Global Health Partners is working in the context of the Trump administration’s increased hostility and negative actions toward both Cuba and Nicaragua. While drafting tightened restrictions on U.S. citizens’ travel to Cuba, the White House recently warned Americans against visiting the island, a spurious move aimed at undermining Cuba’s economy. The U.S. has also expelled 15 diplomats from Cuba’s Washington Embassy, further hampering an already rocky normalization process.
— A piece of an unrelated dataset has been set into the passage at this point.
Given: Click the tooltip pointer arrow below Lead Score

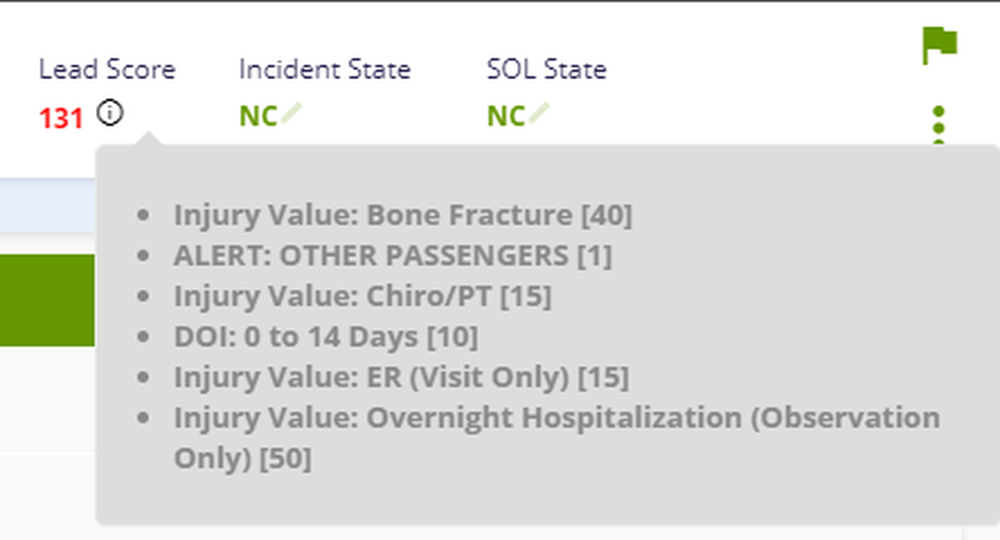Looking at the screenshot, I should (x=148, y=138).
Taking aim, meanwhile, at Nicaragua’s economy, the House, on October 3, passed the Nicaraguan Investment Conditionality Act of 2017, which aims to cut off Managua’s access to loans from multilateral financial institutions. This measure will dramatically impact Nicaragua’s access to economic development funds from sources such as the World Bank and Inter-American Development Bank, where Washington wields the decisive vote.
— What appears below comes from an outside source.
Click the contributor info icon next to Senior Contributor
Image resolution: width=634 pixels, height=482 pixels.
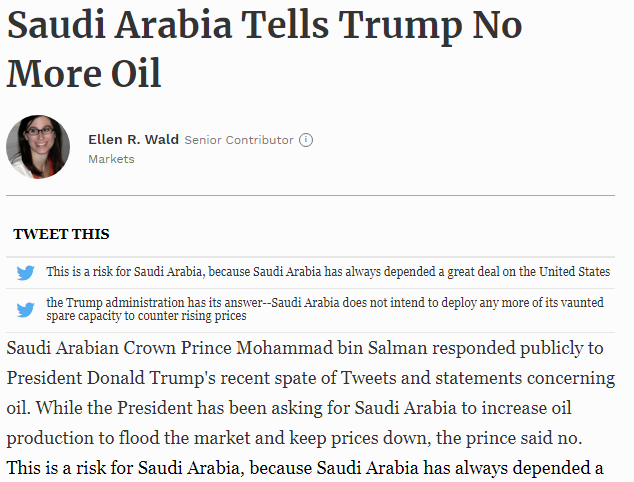coord(306,140)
Last month, Executive Director Bob Schwartz visited our projects in Nicaragua, where the threat posed by the “Nica Act” is already beginning to take hold, forcing severe budget cuts that will constrain the social services sector. As the country’s National Assembly warned, the measure “is blind, deaf, and irrational, conceived by insensitive minds, troublemakers, and completely closed to recognize the rights of Nicaraguans to live away from the conflicts of the past.” In this very troubling context, GHP’s humanitarian projects play an even more vital role in providing medical resources to Nicaragua’s poorest citizens. We are proud to report that, over the past two years, GHP has shipped more than $40 million worth of essential medicines to Nicaragua.